It turns out this viral AI tool has become racist
One of the things we humans often praise ourselves for is our brilliance at developing sophisticated technology. Deadset, we’re always patting ourselves on the back and saying, ‘have a look at this cool s**t, bro.’ However, one of our big failures is that even though we’re supposed to be pretty clever, the world is still chockers with racists and, by extension, systemic racism. And here’s the catch, if you’re hoping that the AI overlords of the future will be able to circumvent that nasty human quality, think again.

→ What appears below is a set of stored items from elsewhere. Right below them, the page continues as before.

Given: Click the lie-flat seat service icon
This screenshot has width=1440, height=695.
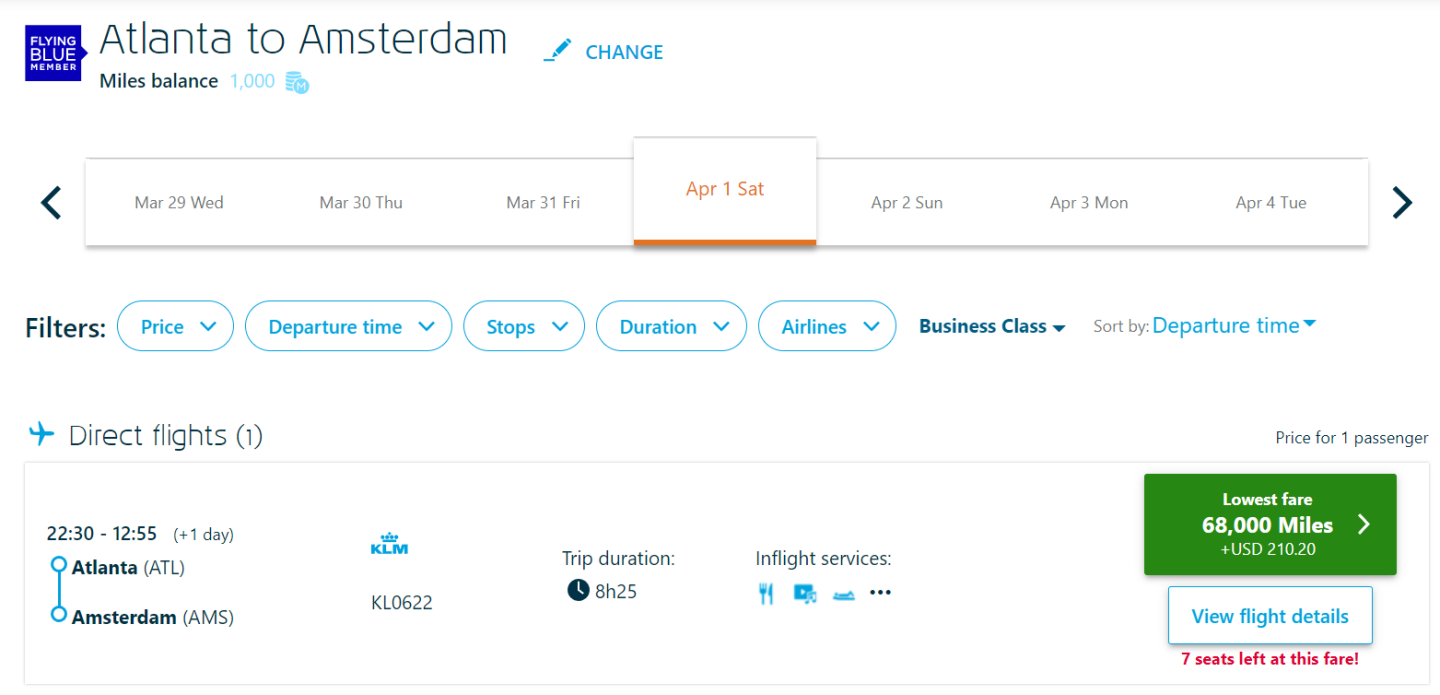Looking at the screenshot, I should tap(843, 595).
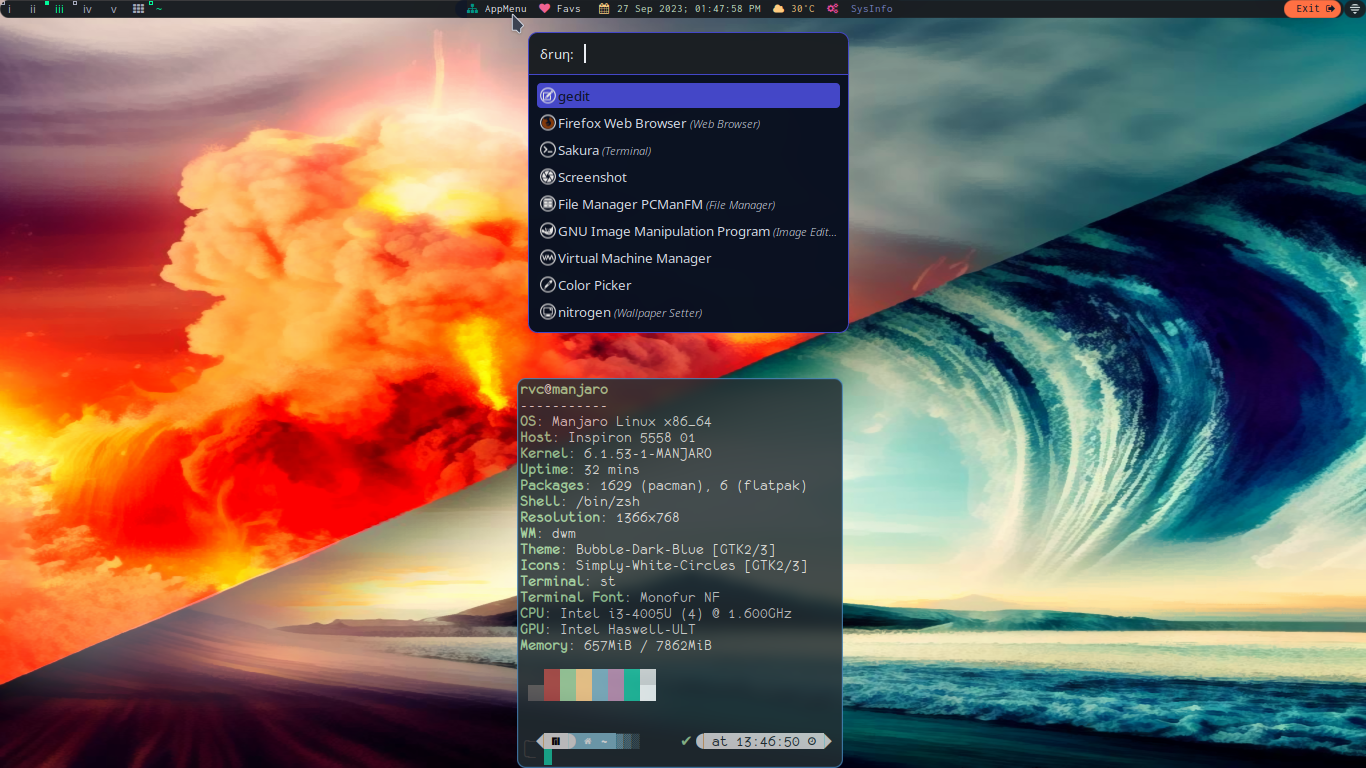Image resolution: width=1366 pixels, height=768 pixels.
Task: Click the hamburger menu at top right
Action: tap(1354, 8)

Yeah, nah, turns out that we’ve got the same bloody problem with our artificially intelligent tech. Take the Imagenet database for example. It’s driving a lot of AI and, it seems to be inherently racist. In incredibly simple terms, it’s trained to classify humans – and surely that itself leads to a big problem.

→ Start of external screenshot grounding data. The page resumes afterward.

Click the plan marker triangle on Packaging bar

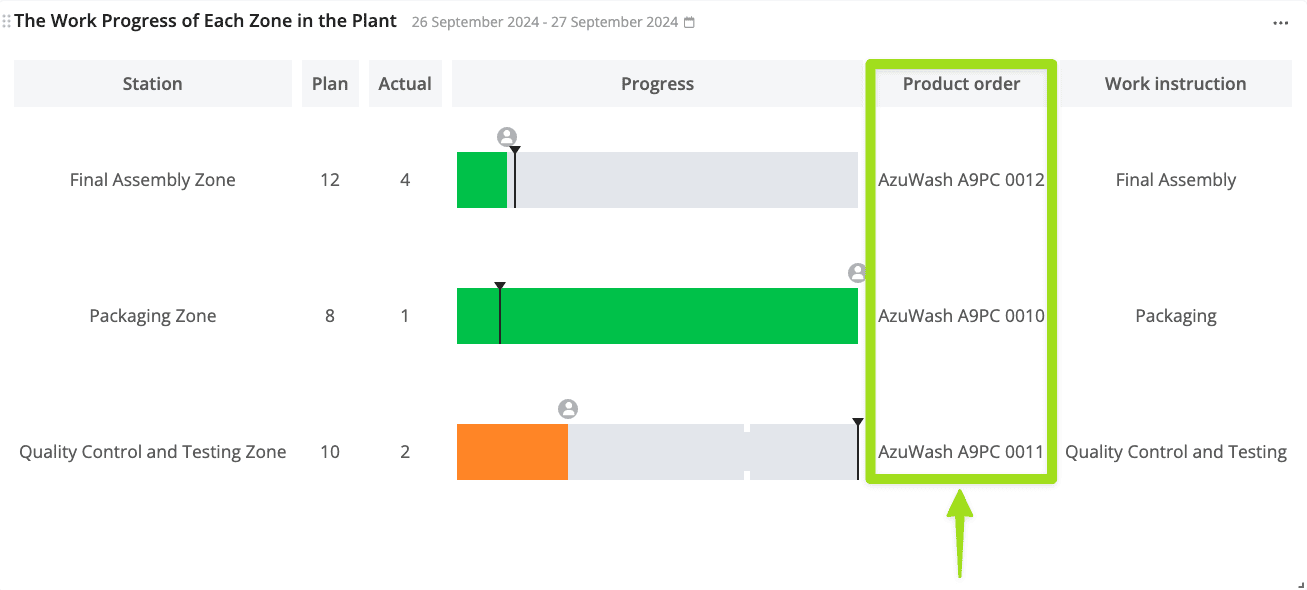[500, 287]
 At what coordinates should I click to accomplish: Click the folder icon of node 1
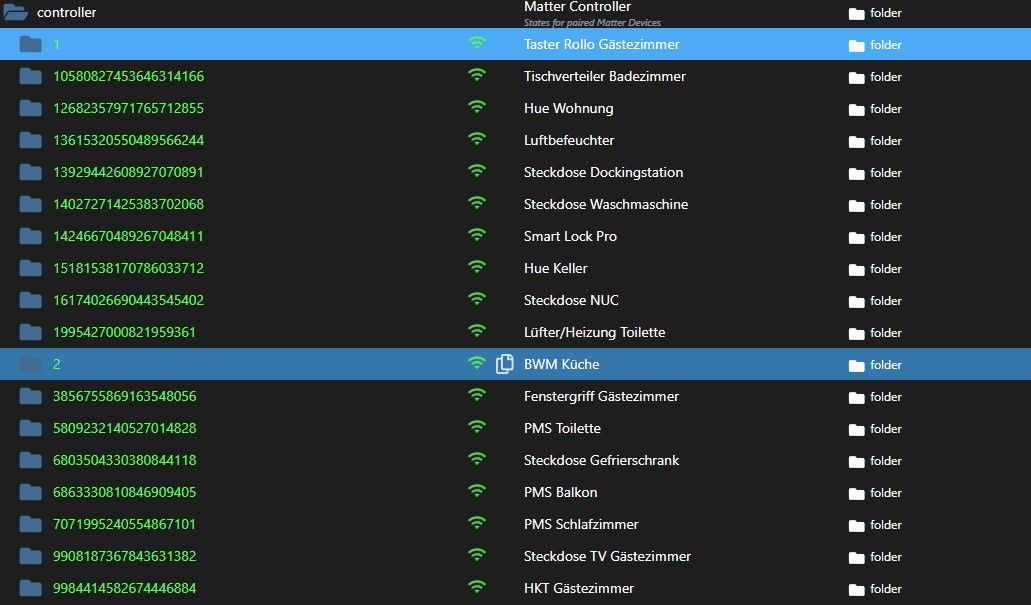click(x=30, y=44)
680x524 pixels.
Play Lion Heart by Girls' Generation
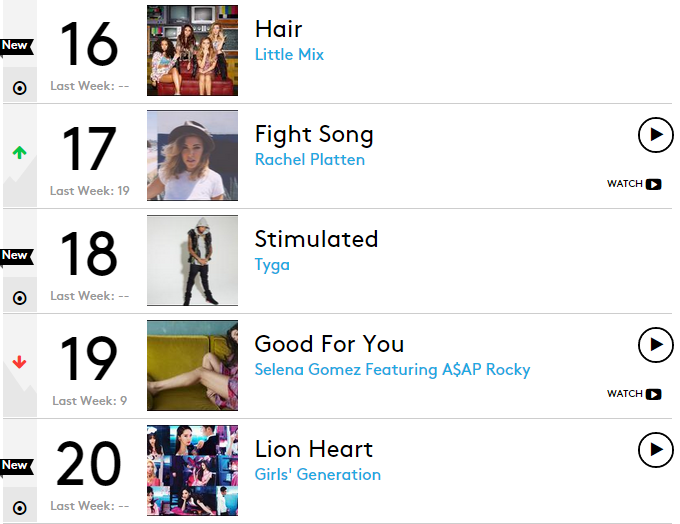point(655,449)
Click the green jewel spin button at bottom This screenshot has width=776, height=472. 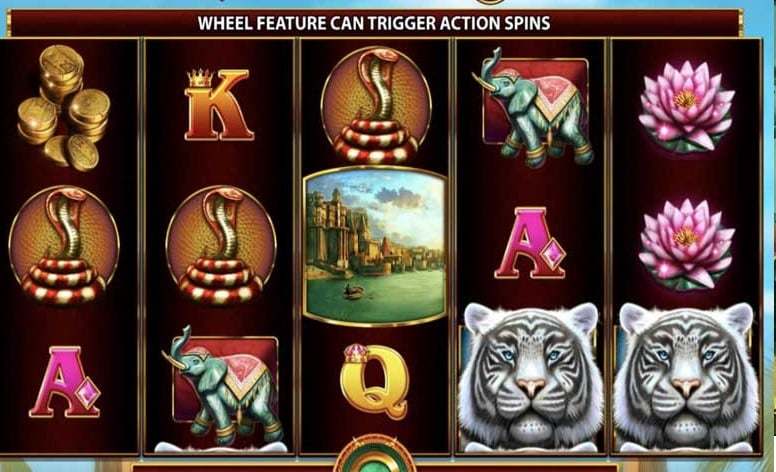pos(375,458)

Now, another program called Imagenet Roulette, which allows you to see exactly what the Imagenet database sees when it looks at your face has been spitting out racial slurs, derogatory insults and cruel barbs when people have been uploading their images. Seriously, it’s almost like you upload your photo and Eric Cartman tells you exactly what he thinks.

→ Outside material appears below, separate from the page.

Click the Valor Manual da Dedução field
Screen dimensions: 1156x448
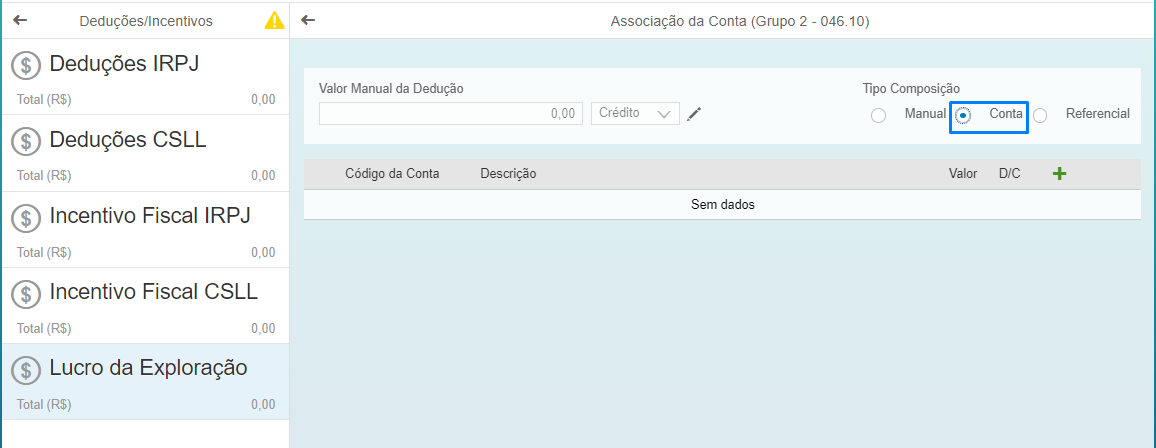click(x=451, y=113)
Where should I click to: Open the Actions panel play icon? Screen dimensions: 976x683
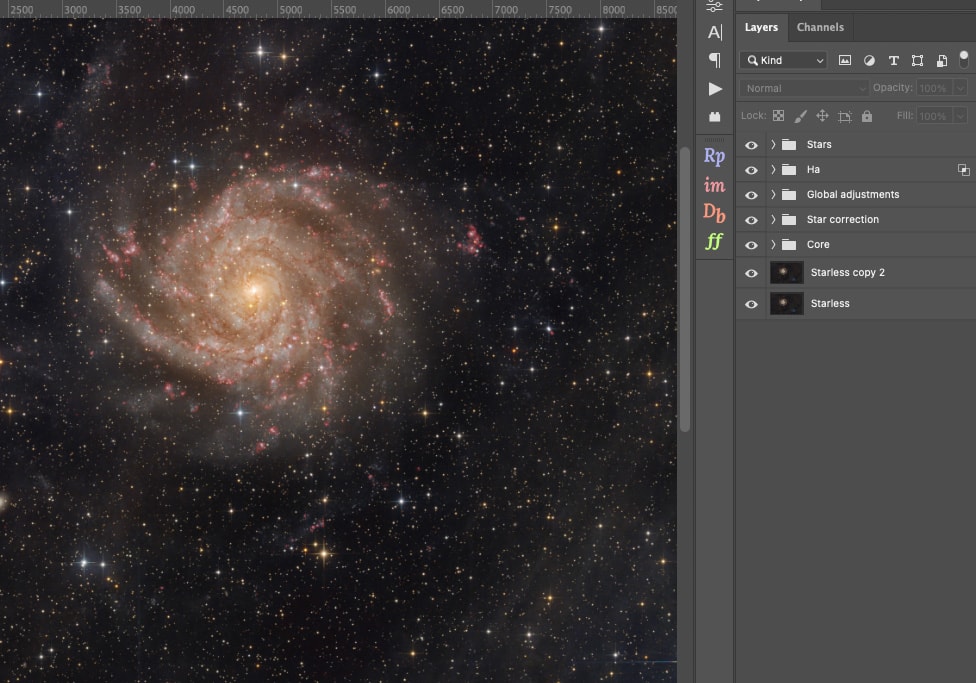point(714,89)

That’s because the creators of the program want to draw your attention to the way Imagenet is classifying people. They say the only way they can do that is by literally showing people. In many respects, it’s a fair call.
It’s so bad that the program now comes with the following warning: “Warning: ImageNet Roulette regularly returns racist, misogynistic and cruel results. That is because of the underlying data set it is drawing on, which is ImageNet’s ‘Person’ categories. ImageNet is one of the most influential training sets in AI. This is a tool designed to show some of the underlying problems with how AI is classifying people.”
It doesn’t stop at racial slurs either. Some of us here in the Ozzy Man computer shed uploaded our own images and were told we looked like rapists. While you might see some humour in that, it’s actually a pretty bad problem. If this is the kind of technology we’re going to use to identify people in the future, there are some pretty disturbing repercussions. Particularly if an entire section of people are only going to be classified according to their skin colour.
Seriously, the last thing we need is a Skynet that’s also racist.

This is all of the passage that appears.